Glass Lewis has submitted a response to the Spanish consultation on the proposed changes to the Spanish Corporate Governance Code. The current proposal for the revision of the Code focuses on adapting the recommendations to the legislative changes made since 2015, and on strengthening some of the recommendations related to policies and controls to prevent corruption and other irregular practices. In addition, some amendments are made to clarify the language of recommendations.

Glass Lewis finds the proposed amendments to the Code largely positive. We find the new target of having at least 40% of the board occupied by the less represented gender reasonable (currently 30%), while we believe a more specific recommendation regarding the disclosure on promotion of women in executive pipeline would be beneficial.

Further, we find positive the recommendations to include the evaluation of integrity of non-financial information within the remit of the audit committee, and that the audit committee should include members with knowledge and experience in management of also non-financial risks.

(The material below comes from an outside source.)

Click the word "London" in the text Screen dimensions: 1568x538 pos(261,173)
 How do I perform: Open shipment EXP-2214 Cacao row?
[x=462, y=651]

Regarding the amendments related to executive remuneration, we note the change where the three-year vesting period for share-based incentive plans could potentially be waived in case of executive’s sufficient shareholding (2x fixed remuneration). In our experience, many companies operate shareholding requirements and equity awards with long-term vesting in parallel, and we find no reason that such long-term safeguards should be mutually exclusive. On the other hand, we welcome the inclusion of non-competition payment within the recommended maximum severance payouts.